Wednesday, February 3, 2016

Kalender Daging Ayam

Hari ini aku tak pulang malam, aku pikir setoran beritaku hari ini sudah cukup buat gaji bulan depan. Beberapa teman bantu aku hari ini dengan kiriman tulisan mereka. Cukup untuk penuhi target 5 berita satu hari.

Semua orang baik hari ini, aku terbantu oleh mereka. Tapi  Mas Hendro yang paling baik. Dia beri aku Rp50.000. Lumayan buat isi bensin motor kreditan yang tinggal satu garis.

Aku dan Mas Hendro sebenarnya bekerja di media yang sama, hanya beda nasib saja. Dia rajin cari iklan, aku tidak. Bukan tidak rajin, tapi aku rasa aku tidak bisa cari iklan.

Aku pikir kalau aku disuruh menjual pelet ikan ke peternak ikan yang sedang butuh saja aku tak bisa. Akan seperti berjualan pelet ikan ke peternak sapi. Sulit sekali.

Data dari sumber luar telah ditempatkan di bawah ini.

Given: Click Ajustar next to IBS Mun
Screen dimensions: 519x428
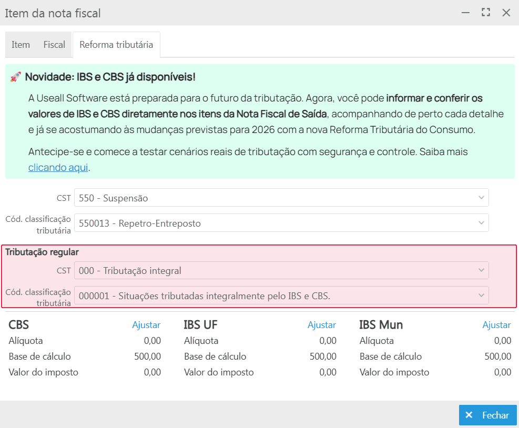Looking at the screenshot, I should [x=496, y=325].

Media tempatku bekerja bolehkan wartawan kontributor mencari iklan. Sebagai tambahan pemasukan katanya. Brengsek memang si empunya ini media, dia lacurkan profesiku dengan mengharuskan aku berjualan iklan.

Meskipun dia bilang wartawan cuma buka jalan, yang maju nanti orang marketing, tetap  saja buat aku yang tidak bisa cari iklan, ini menyulitkan. Ah sudahlah, rejeki sudah ada yang atur.

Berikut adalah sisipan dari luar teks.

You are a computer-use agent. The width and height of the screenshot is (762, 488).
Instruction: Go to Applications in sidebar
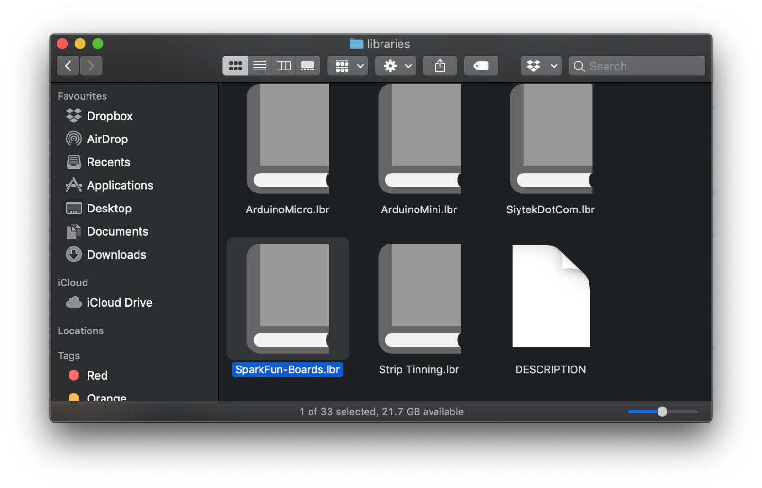(x=120, y=185)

Ngomong-ngomong soal Mas Hendro, dia juga bukan wartawan yang hebat-hebat amat sebenarnya. Dia dulu bekerja di media yang tak jauh beda dengan aku, sama-sama dapat uang dibawah UMR. Untungnya, dia punya istri yang anak Camat. Tak perlu kerja juga sudah pasti kena ciprat uang terus.

Karena dia kaya, dia sering kasih duit ke wartawan lain. Makanya mereka semua manut sama dia. Kadang dia gak perlu ke lapangan, tapi dapat berita sampai tiga halaman. Si brengsek ini memang beruntung.

Oiya, si Hendro ini dulu pernah gabung semacam organisasi wartawan idealis. Tapi semenjak kenal jualan iklan, dan ternyata dia berbakat, dia ditendang dari sana. Mungkin mengotori idealisme mereka. Padahal, di lapangan mereka  sering minta kena basah juga.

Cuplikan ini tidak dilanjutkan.